NOTE: there is NO space saving on incremental backups during transform operations, as the same block is always written once, and it’s only moved from the incremental backup file to the full one. Transform operations are about time saving, not space saving. You can get savings when you run a synthetic full, either in backups or backup copy jobs (like GFS retention).
In order to leverage this technology, service providers need first of all to upgrade Veeam Cloud Connect to Veeam Backup & Replication 9.5, and have at least one repository using Windows 2016 as the underlying operating system, and a volume formatted with ReFS 3.1.

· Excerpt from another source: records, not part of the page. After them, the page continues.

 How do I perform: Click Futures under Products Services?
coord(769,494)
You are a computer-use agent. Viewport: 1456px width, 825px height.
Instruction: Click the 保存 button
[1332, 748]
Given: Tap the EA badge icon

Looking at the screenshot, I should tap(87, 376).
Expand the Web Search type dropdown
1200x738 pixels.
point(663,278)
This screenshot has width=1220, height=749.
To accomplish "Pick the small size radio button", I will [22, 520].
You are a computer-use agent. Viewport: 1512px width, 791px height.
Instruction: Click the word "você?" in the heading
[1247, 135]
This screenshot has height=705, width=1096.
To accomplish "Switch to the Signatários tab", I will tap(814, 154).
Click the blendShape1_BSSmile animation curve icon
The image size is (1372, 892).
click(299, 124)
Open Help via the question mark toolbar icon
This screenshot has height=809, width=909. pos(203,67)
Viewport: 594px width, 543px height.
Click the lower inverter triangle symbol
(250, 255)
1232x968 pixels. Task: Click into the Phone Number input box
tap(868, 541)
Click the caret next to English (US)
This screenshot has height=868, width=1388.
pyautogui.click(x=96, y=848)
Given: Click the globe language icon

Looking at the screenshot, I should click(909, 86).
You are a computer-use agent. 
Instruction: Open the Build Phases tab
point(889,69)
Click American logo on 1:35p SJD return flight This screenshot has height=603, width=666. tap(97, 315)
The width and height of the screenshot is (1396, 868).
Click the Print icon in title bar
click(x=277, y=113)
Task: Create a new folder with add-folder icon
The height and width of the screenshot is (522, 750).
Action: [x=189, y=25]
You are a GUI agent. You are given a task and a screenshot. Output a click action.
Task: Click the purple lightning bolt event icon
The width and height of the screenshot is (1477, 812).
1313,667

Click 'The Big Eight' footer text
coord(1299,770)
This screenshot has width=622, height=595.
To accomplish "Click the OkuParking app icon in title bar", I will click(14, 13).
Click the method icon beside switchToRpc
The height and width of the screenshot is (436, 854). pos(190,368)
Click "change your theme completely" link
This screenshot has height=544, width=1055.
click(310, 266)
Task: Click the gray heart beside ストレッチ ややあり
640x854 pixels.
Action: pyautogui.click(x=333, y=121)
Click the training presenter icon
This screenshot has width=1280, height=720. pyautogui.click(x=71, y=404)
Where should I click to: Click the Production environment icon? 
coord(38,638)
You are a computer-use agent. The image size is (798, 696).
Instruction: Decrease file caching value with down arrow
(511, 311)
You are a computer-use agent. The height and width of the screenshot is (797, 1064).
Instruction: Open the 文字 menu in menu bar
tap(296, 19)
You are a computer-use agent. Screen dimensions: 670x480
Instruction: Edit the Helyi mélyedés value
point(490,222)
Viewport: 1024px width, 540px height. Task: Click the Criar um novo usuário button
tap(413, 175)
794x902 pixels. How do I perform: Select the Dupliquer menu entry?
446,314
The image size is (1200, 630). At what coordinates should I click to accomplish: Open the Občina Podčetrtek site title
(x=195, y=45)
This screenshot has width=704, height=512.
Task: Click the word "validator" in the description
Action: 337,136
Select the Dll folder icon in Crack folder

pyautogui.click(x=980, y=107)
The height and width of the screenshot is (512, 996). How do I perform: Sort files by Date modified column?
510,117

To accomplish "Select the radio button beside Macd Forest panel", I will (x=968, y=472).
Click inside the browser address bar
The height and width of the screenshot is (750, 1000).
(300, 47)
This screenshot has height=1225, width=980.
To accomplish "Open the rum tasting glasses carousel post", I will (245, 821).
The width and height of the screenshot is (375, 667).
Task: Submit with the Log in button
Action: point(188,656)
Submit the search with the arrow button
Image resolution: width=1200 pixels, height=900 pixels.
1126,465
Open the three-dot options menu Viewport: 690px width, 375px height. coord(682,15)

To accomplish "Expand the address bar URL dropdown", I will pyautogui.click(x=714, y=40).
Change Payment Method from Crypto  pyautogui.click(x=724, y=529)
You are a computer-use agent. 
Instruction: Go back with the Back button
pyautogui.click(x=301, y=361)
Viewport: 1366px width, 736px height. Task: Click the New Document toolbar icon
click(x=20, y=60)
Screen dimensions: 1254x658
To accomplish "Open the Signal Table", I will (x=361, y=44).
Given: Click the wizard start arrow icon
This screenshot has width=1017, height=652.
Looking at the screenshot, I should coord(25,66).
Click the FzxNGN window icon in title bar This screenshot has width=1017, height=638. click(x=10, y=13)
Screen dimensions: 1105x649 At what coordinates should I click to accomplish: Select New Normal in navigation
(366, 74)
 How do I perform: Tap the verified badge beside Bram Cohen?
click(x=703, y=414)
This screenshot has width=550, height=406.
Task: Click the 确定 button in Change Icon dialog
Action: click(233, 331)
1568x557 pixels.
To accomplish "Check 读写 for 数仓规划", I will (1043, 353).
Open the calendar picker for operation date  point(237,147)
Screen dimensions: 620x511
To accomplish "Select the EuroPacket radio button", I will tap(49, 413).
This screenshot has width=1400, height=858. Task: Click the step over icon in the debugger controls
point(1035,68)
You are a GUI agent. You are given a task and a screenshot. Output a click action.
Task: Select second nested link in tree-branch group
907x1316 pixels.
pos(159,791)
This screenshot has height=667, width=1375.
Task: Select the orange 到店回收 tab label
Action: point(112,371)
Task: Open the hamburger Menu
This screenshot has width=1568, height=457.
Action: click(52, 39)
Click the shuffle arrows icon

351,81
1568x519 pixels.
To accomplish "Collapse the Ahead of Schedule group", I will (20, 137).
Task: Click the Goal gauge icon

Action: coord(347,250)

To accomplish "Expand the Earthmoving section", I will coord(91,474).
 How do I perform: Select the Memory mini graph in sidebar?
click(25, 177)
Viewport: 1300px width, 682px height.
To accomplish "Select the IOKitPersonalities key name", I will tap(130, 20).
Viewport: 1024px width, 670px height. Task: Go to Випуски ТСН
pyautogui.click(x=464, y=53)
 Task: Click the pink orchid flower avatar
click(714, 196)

IMPORTANT: we highly suggest to format ReFS volumes using the 64KB cluster size, instead of the default 4KB. To learn more about the reasons behind this recommendation, read here: http://www.virtualtothecore.com/en/refs-cluster-size-with-veeam-backup-replication-64kb-or-4kb/
Veeam datamover in Veeam Backup & Replication 9.5 recognizes the ReFS filesystem and can then leverage BlockCloning. Service providers and their customers can recognize the effectiveness of the API by first of all looking at the time for completing a merge operation, and by looking at this line in the Job Statistics:
2.27: Fast Clone leveraged in a Veeam backup job
One optimal design we suggest is the usage of multiple pods, each using ReFS volumes, grouped together into a SOBR with data locality policy.